Data is invalid if it does not meet the constraints specified in the scenario-under-test.
- Parameters
data – A pandas dataframe containing execution data from the system-under-test.
check_pos – Whether to check the data for positivity violations (defaults to true).
- Return satisfying_data
A pandas dataframe containing execution data that satisfy the constraints specified
in the scenario-under-test.
- class causal_testing.data_collection.data_collector.ExperimentalDataCollector(scenario: causal_testing.specification.scenario.Scenario, control_input_configuration: dict, treatment_input_configuration: dict, n_repeats: int = 1)¶
Bases:
causal_testing.data_collection.data_collector.DataCollectorA data collector that generates data directly by running the system-under-test in the desired conditions.
Users should implement these methods to collect data from their system.

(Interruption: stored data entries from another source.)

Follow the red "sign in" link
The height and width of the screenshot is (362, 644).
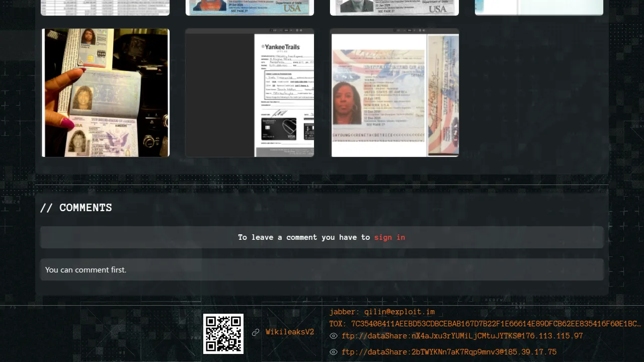(389, 237)
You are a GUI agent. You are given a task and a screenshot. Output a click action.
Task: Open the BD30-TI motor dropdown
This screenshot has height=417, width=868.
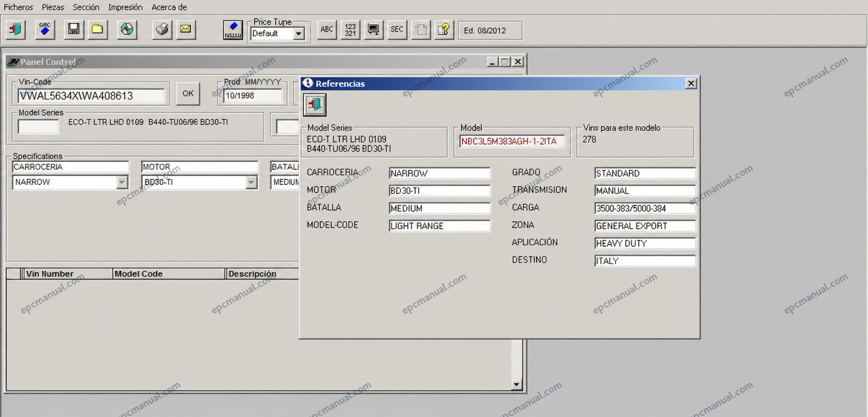coord(251,182)
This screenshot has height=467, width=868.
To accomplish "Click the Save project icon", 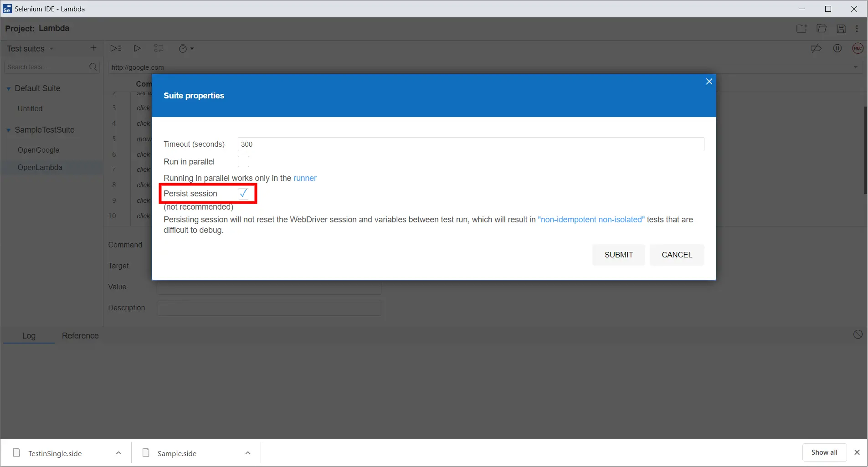I will click(841, 29).
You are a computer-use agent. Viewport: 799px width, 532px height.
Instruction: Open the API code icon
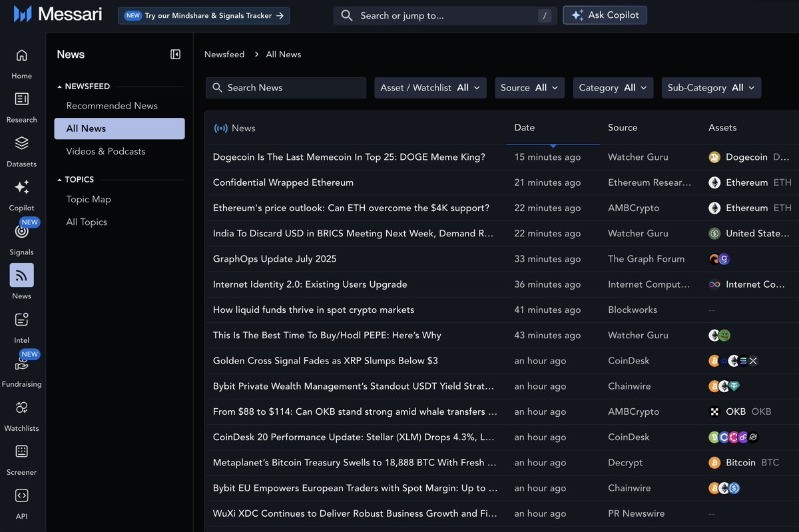pyautogui.click(x=21, y=495)
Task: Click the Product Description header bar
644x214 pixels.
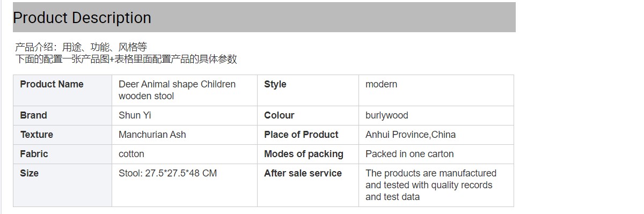Action: 264,17
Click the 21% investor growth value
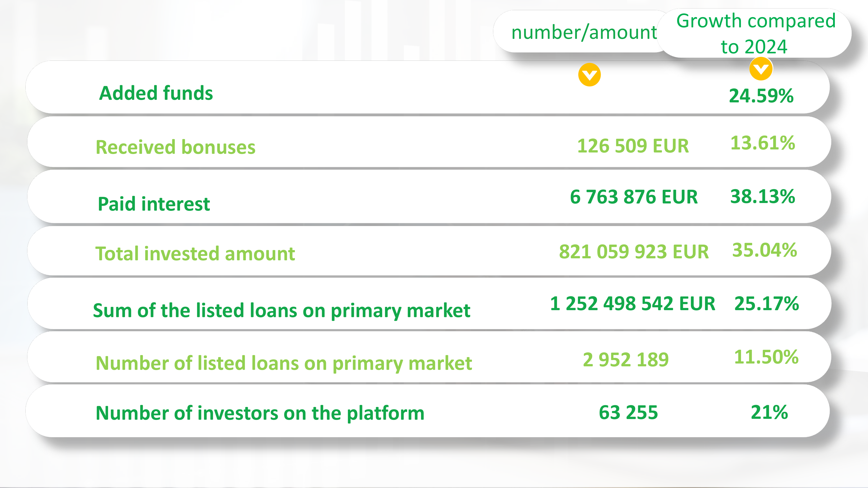The width and height of the screenshot is (868, 488). [x=769, y=412]
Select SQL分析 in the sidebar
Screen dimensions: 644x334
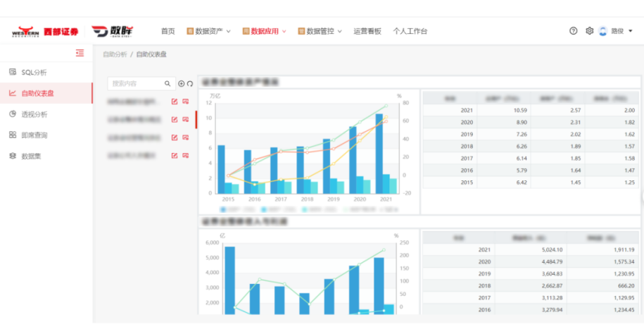pyautogui.click(x=34, y=73)
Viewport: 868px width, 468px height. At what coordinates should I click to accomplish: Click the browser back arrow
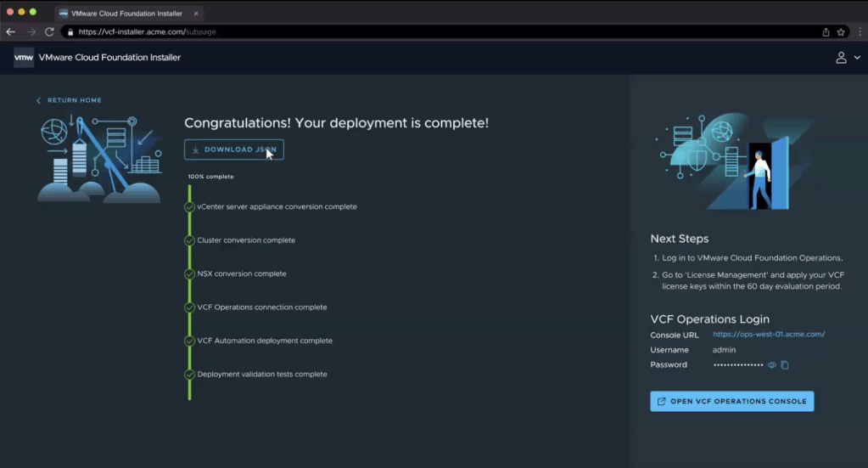[11, 32]
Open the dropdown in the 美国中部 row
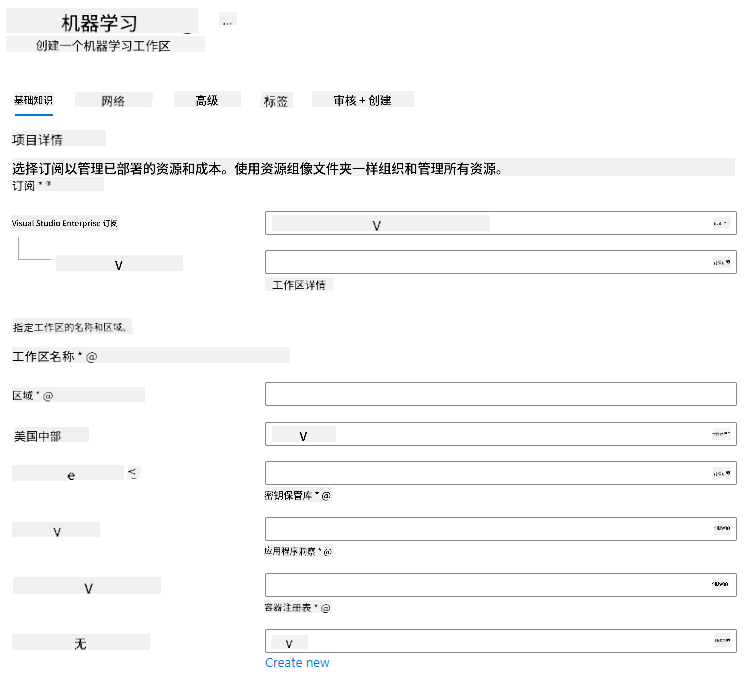 point(501,434)
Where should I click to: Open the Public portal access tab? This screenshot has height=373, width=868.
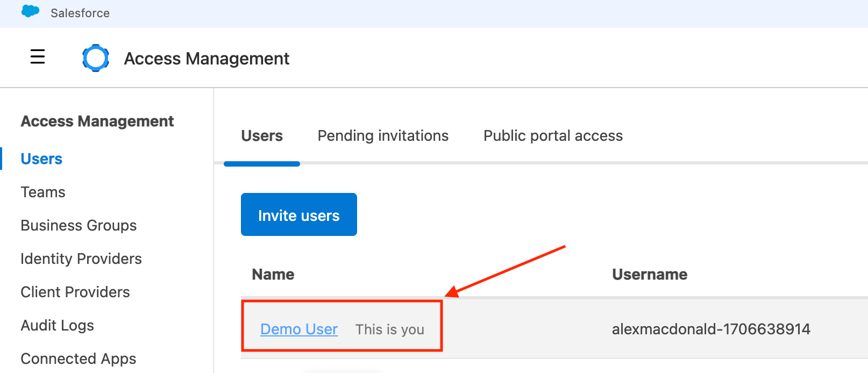[x=553, y=136]
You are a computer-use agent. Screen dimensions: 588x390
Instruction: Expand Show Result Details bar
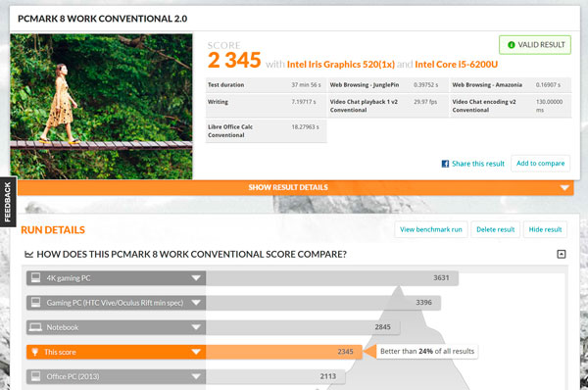pos(296,187)
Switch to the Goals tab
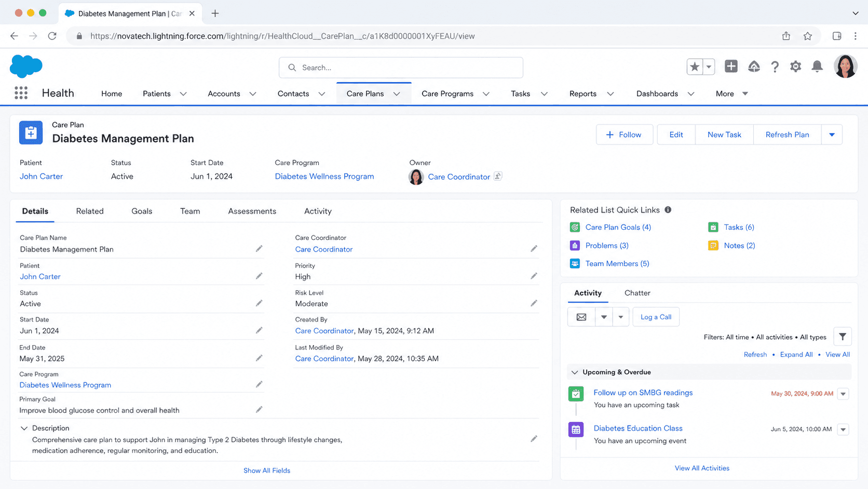868x489 pixels. [142, 211]
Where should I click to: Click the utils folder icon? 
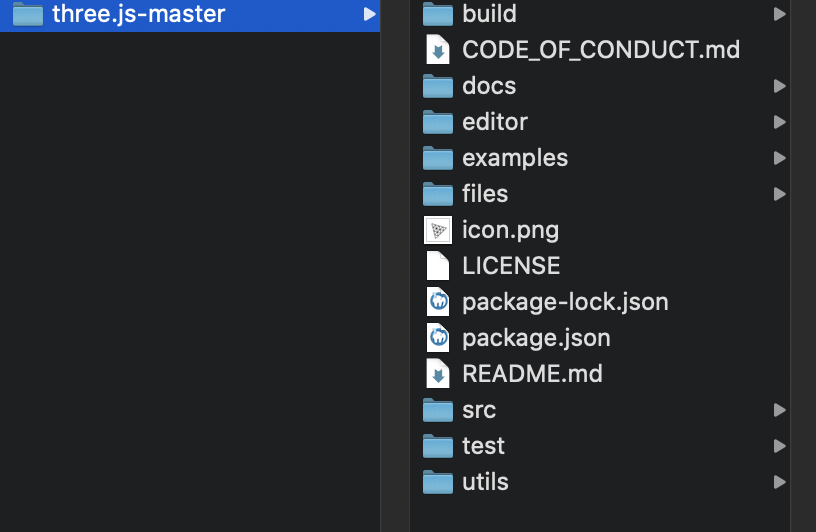(438, 482)
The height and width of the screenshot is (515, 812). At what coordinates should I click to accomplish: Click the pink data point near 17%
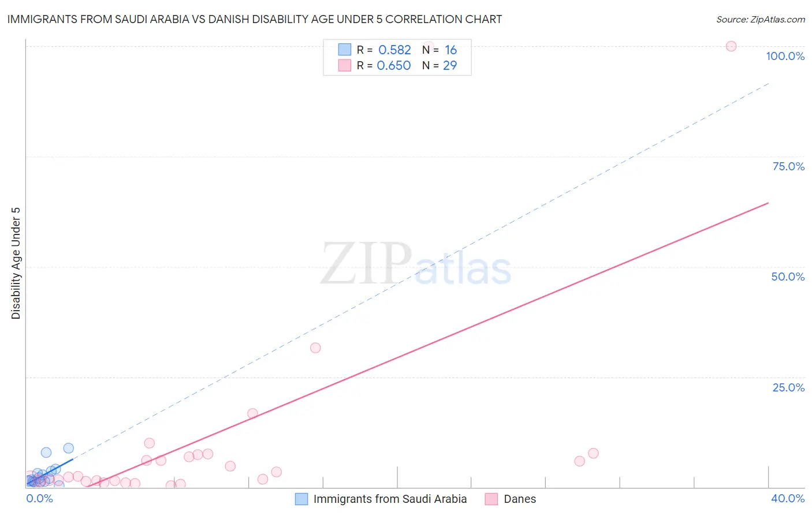pyautogui.click(x=252, y=413)
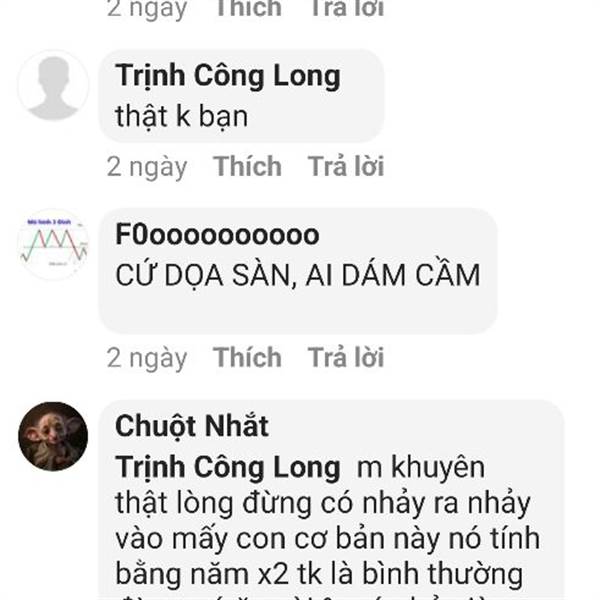
Task: Select the "thật k bạn" comment text
Action: pyautogui.click(x=182, y=116)
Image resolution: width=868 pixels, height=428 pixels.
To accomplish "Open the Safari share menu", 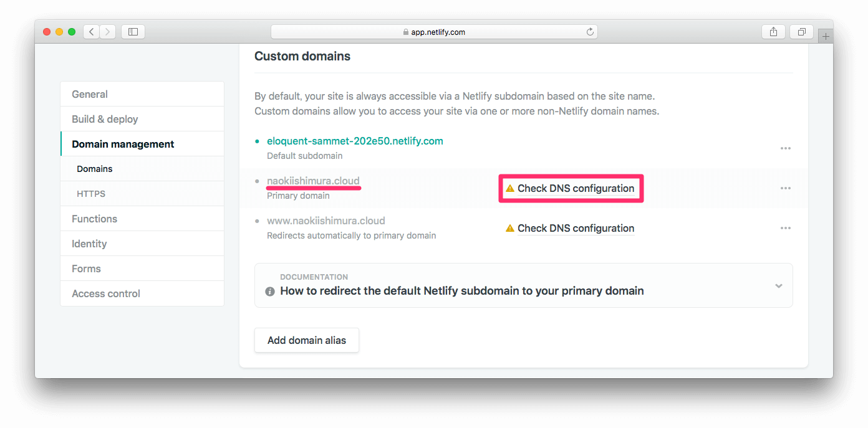I will coord(773,32).
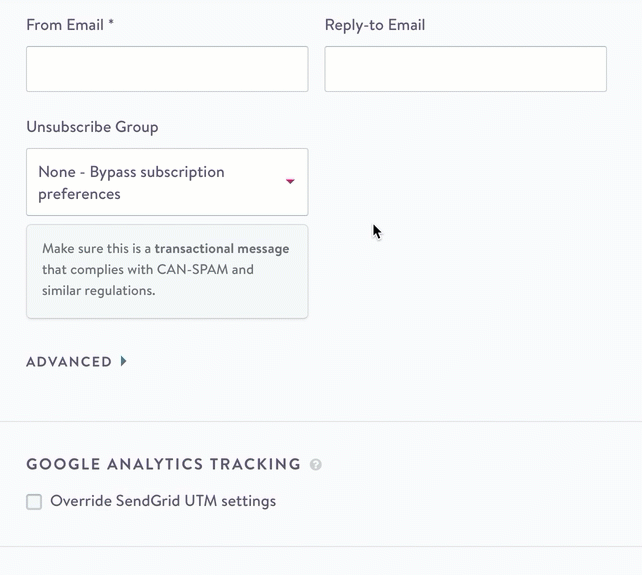
Task: Click the Make sure this is a text
Action: (97, 249)
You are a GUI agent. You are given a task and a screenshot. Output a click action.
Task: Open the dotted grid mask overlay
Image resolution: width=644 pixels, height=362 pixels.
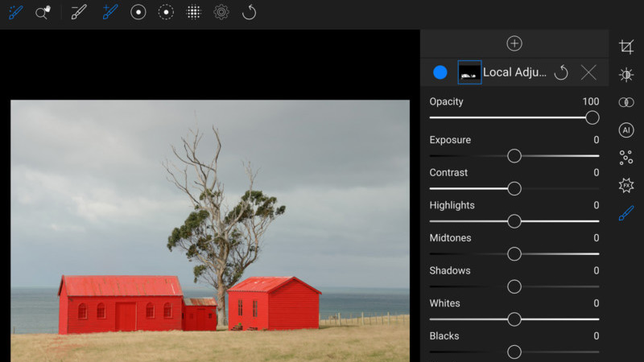pyautogui.click(x=193, y=12)
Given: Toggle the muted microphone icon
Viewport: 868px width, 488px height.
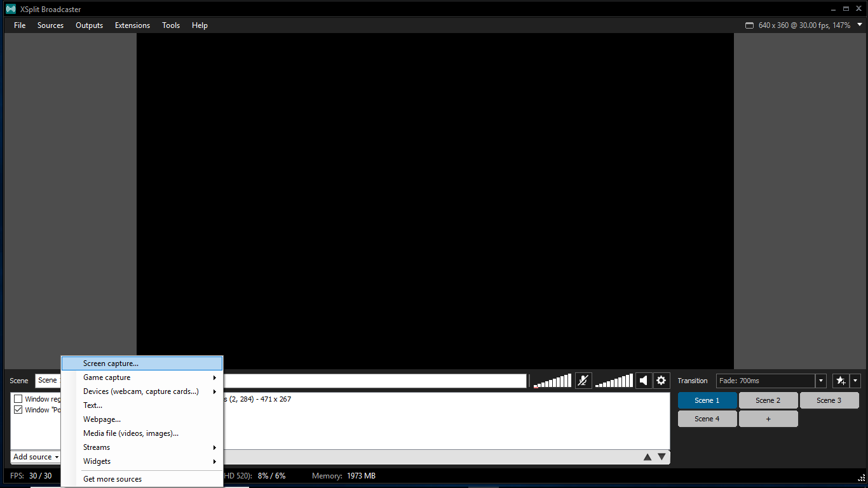Looking at the screenshot, I should point(583,381).
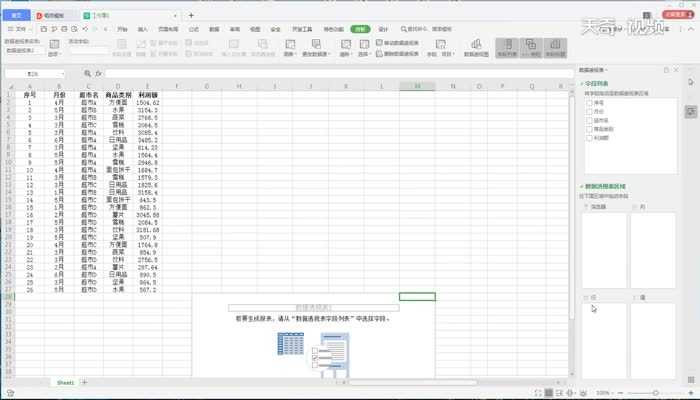Select the Sheet1 worksheet tab
The height and width of the screenshot is (400, 700).
[x=65, y=382]
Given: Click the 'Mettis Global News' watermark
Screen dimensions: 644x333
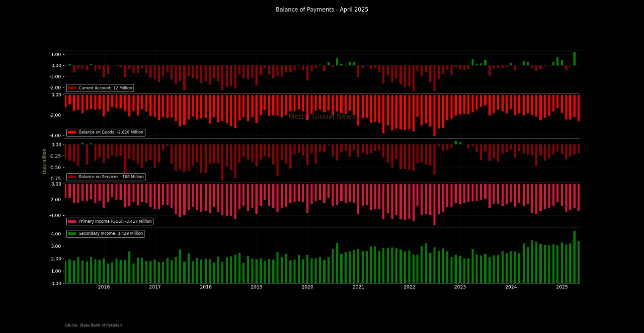Looking at the screenshot, I should point(322,116).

- abstract collect_data(**kwargs) pandas.core.frame.DataFrame¶
Populate the dataframe with execution data.
- Returns
A pandas dataframe containing execution data for the system-under-test in both control and treatment
executions.
- abstract run_system_with_input_configuration(input_configuration: dict) pandas.core.frame.DataFrame¶
Run the system with a given input configuration and return the resulting execution data.
- Parameters
input_configuration – A dictionary which maps a subset of inputs to values.
- Returns
A pandas dataframe containing execution data obtained by executing the system-under-test with the
specified input configuration.
- class causal_testing.data_collection.data_collector.ObservationalDataCollector(scenario: causal_testing.specification.scenario.Scenario, csv_path: str)¶
Bases:
causal_testing.data_collection.data_collector.DataCollectorA data collector that extracts data that is relevant to the specified scenario from a csv of execution data.
- collect_data(**kwargs) pandas.core.frame.DataFrame¶
Read a csv containing execution data for the system-under-test into a pandas dataframe and filter to remove any data which is invalid for the scenario-under-test.
Data is invalid if it does not meet the constraints outlined in the scenario-under-test (Scenario).
- Returns
A pandas dataframe containing execution data that is valid for the scenario-under-test.